The answers to those questions lie in the field of population genetics, which Dumont characterizes as the study of where genetic variation comes from and why it exists in the patterns that it does through time and space. In humans, it’s vital for studying how population differences contribute to variable disease susceptibility and risk. Dumont returned to Cornell enthusiastic and motivated to pursue this new-to-her research area, and she reached out to faculty working in the field. One needed help, and he subsequently hired her to work in his lab as an undergraduate. Fortuitously, Dumont had connected with Andy Clark, someone who was not exactly a typical professor and also had ties with JAX.

Beth Dumont (second from right) and her lab group. Photo credit: Tiffany Laufer

“Andy had been involved with the Human Genome Project and literally wrote the book on population genetics, and I’m glad I didn’t know beforehand that he was such a bigshot in the field!” says Dumont. “He was also a regular instructor at the McKusick Short Course, so he knew JAX as well. I worked with him throughout my remaining time at Cornell.”

Working with Clark provided a further boost to Dumont’s studies when she went to graduate school and did her thesis work with a former postdoc of Clark’s at the University of Wisconsin-Madison. There she focused on the genetic control of recombination rates.
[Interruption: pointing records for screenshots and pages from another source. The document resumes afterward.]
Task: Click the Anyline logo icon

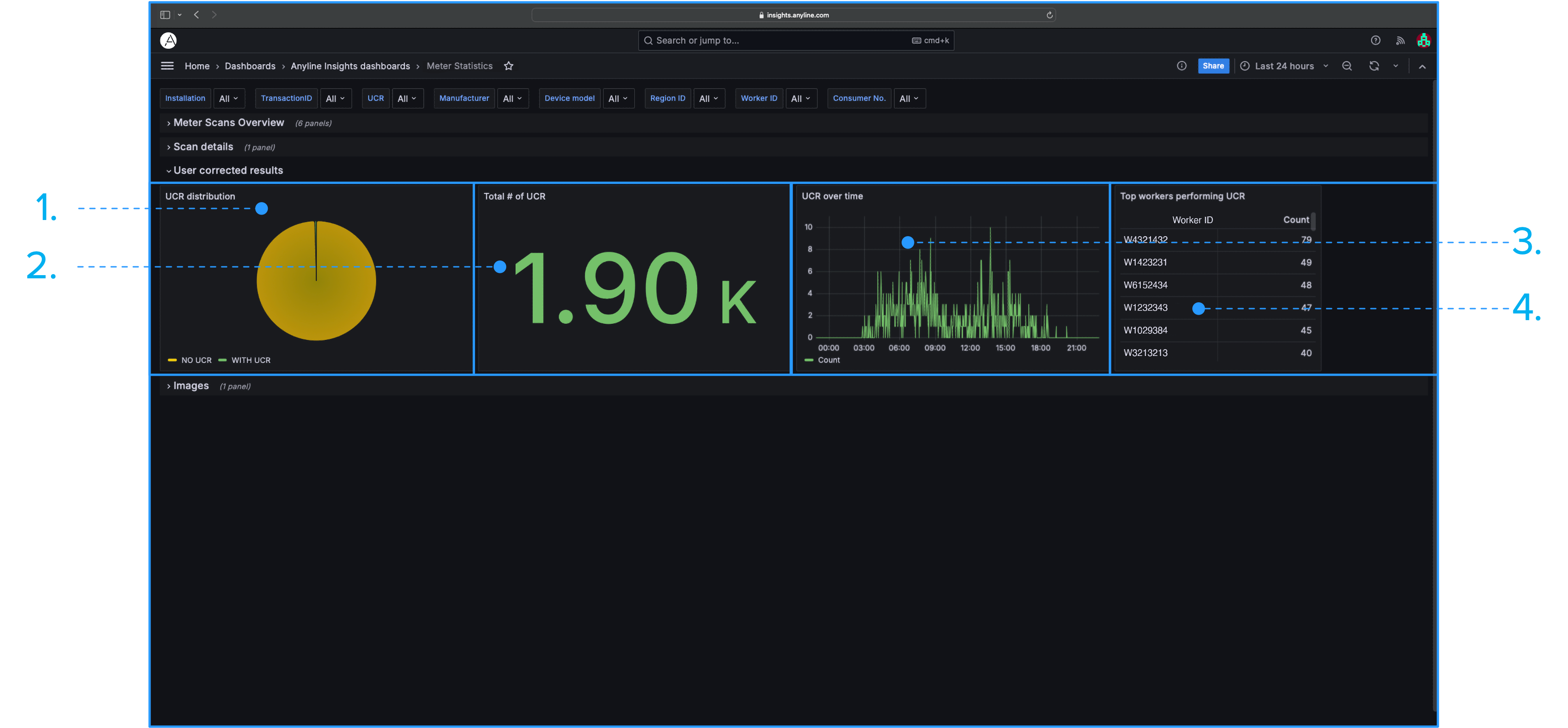Action: tap(169, 40)
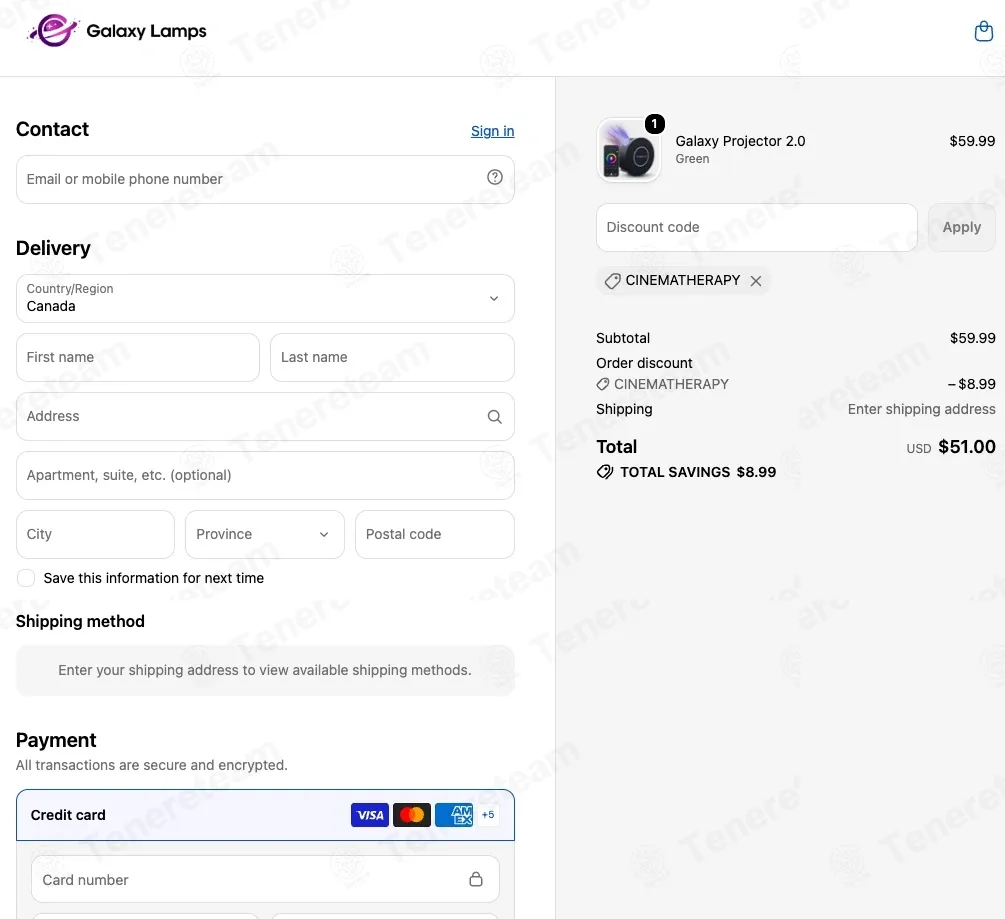Viewport: 1005px width, 919px height.
Task: Remove the CINEMATHERAPY discount code tag
Action: (756, 281)
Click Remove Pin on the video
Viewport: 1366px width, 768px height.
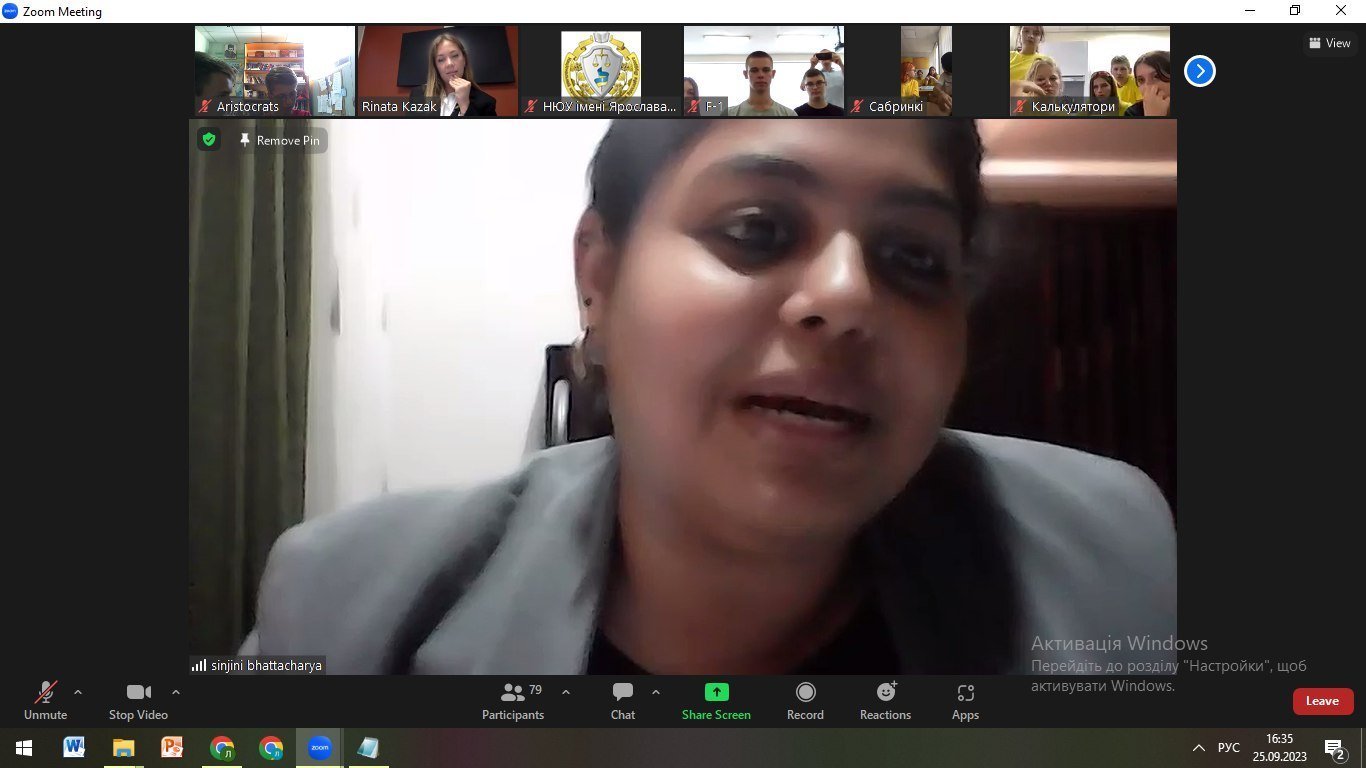[x=280, y=141]
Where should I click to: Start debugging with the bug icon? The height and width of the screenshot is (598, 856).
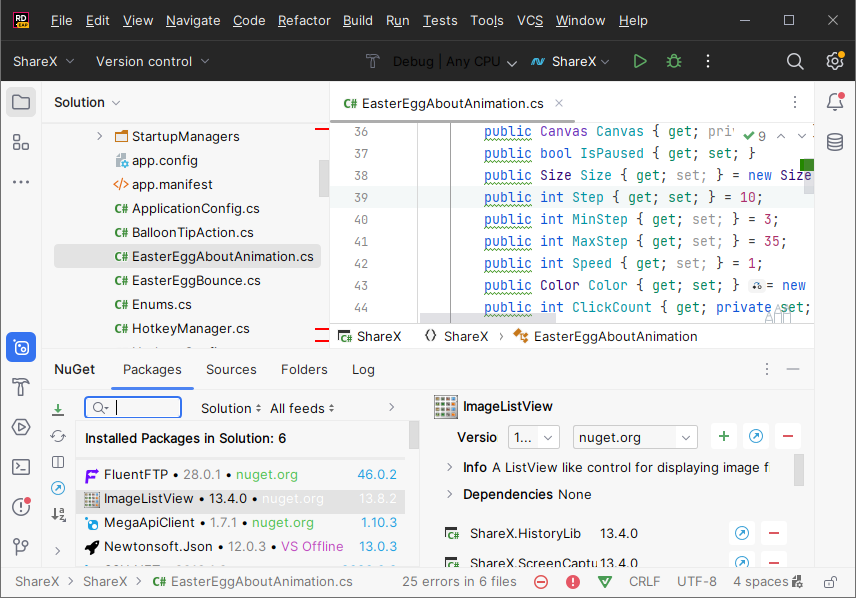674,61
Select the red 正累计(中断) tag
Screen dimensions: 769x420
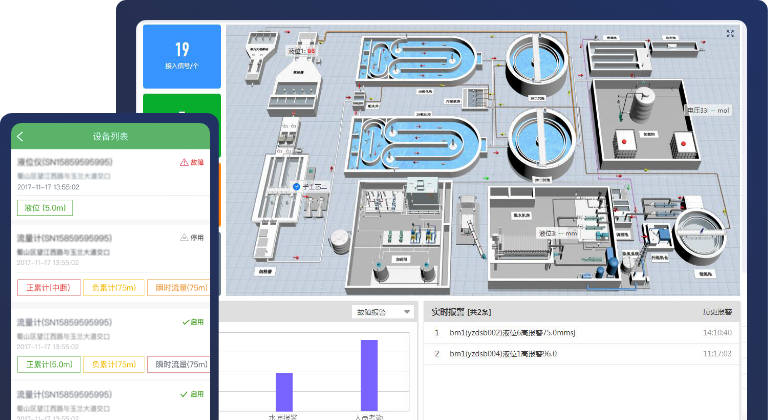(47, 288)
Recombination is a fundamental but somewhat counterintuitive biological mechanism, in that it involves breaking the genome in many places and then repairing the breaks, resulting in a scrambling of genetic traits for the next generation. It is a necessary step at the onset of meiosis, in which mature gametes (eggs or sperm) are produced, each ultimately containing only one set of chromosomes rather than the two present in other cells.

Evolution in the lab

Ph.D. in hand, Dumont went on to postdoctoral appointments at the University of Washington and then North Carolina State University (NCSU). At NCSU she was awarded a federal grant, called a K99, to enhance her independent research. Her work expanded her exploration of recombination biology, honing in on sex chromosomes and the regions on them essential for recombination and proper segregation during meiosis. It also provided her with the experience she needed for her next step forward: starting her own independent laboratory. And in 2016, she returned to JAX to do just that.

Now Dumont works with a unique resource at JAX: diverse mouse populations. Her work still investigates recombination and other biological mechanisms, but she is now seeking to answer even larger questions: How do species originate and evolve? The genetically diverse mice provide her with essential insights.

 “I’m thrilled to be at JAX, because many of the projects using genetically diverse mice are basically beautifully curated evolutionary experiments in action,” says Dumont. “I can track the process of DNA transmission from one generation to the next because we know how the DNA segregates between generations. We can learn how many mutations accumulate, how and where they accumulate … it’s evolution in a self-contained environment.”

She also gives back, seeking to work with students each summer who may not have previously thought about research as a career, like her when she first arrived at JAX.

 “It’s wonderful to be on the other side and to be able to nurture the potential in students over the course of the 10-week program,” she says. “I also keep in touch with (now) colleagues who went through the program and follow their research trajectories. For many, like me, it was a transformative experience and provided opportunities that they otherwise wouldn’t have had.”